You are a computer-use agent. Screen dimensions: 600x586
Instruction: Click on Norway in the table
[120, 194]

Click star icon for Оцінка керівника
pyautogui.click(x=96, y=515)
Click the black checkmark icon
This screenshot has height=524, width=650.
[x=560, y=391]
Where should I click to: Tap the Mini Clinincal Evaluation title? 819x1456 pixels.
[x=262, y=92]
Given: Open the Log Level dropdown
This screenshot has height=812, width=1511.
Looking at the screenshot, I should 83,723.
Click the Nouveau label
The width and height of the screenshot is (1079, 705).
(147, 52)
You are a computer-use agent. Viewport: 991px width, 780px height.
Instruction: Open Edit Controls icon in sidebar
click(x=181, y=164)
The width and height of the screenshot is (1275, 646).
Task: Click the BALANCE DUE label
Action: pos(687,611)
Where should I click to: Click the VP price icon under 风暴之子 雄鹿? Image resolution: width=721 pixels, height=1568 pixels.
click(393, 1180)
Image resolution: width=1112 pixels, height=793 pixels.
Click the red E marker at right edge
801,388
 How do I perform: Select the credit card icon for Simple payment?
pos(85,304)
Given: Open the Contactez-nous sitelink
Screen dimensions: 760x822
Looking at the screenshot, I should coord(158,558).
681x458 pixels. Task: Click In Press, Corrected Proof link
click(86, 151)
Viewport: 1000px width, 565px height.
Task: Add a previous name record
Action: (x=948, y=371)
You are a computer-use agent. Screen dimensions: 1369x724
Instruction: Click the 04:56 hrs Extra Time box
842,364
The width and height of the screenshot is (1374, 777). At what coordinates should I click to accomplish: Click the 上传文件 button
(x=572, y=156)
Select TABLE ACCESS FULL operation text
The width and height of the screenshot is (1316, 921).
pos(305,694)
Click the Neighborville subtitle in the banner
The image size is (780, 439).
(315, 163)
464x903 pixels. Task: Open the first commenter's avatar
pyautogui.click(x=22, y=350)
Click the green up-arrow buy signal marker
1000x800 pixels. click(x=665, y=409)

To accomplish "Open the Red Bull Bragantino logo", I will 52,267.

DIRECTIONS FOR THIS TASK> Please return exactly the lines that run from the line with "464x903 pixels. Task: Open" through the end of the records above, both included, and nothing more.

COMPLETED EXERCISE>
464x903 pixels. Task: Open the first commenter's avatar
pyautogui.click(x=22, y=350)
Click the green up-arrow buy signal marker
1000x800 pixels. click(x=665, y=409)

To accomplish "Open the Red Bull Bragantino logo", I will 52,267.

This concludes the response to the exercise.